ASHINGTON - Let me see if I can write today's column without getting sued. It has to do with my old pal Lee Kuan Yew, who prefers to be called "senior minister" rather than dictator of Singapore, and whose family members have been doing exceedingly well lately.
In kowtowing to the Lee family, the Bloomberg News Service - the feisty, aggressive newcomer to coverage of global finance on cable and computers - has just demeaned itself and undermined the cause of a free online press.
Early this month, Patrick Smith, a Bloomberg columnist, dared to take note of the elevation of Ho Ching, the senior minister's daughter-in-law, to head Temesek, the powerful state-owned investment company. Her husband, Lee's son, is already deputy prime minister and finance minister, on a fast track to the top; Lee's other son is C.E.O. of Singapore Telecom. Lee himself, at 78, is chairman of the Government Investment Corporation.
I have not read Smith's story because it has been expunged from the Bloomberg Web site, digitally erased from the mind of man.

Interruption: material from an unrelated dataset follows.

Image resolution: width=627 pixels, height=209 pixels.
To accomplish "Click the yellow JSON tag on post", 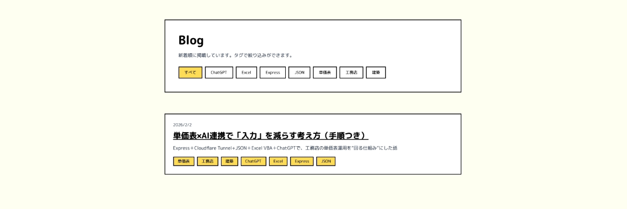I will click(x=326, y=161).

But evidently it annoyed some members of Lee's family, who are not known to lose huge libel suits that come before local judges.
This week Bloomberg issued a statement of abject apology. "We recognize that this article was understood to mean" that the appointment of Lee's daughter-in-law had been made "not on merit, but in order to indulge the interests of the Lee family, or for some other corrupt motive relating to the promotion of the Lee family's interests. . . ."
Not only that, but "Senior Minister Lee Kuan Yew and Deputy Prime Minister Lee Hsien Loong [the latter is the appointee's husband, the senior minister's rising son] had procured the appointment of Mme. Ho Ching and were therefore guilty of nepotism."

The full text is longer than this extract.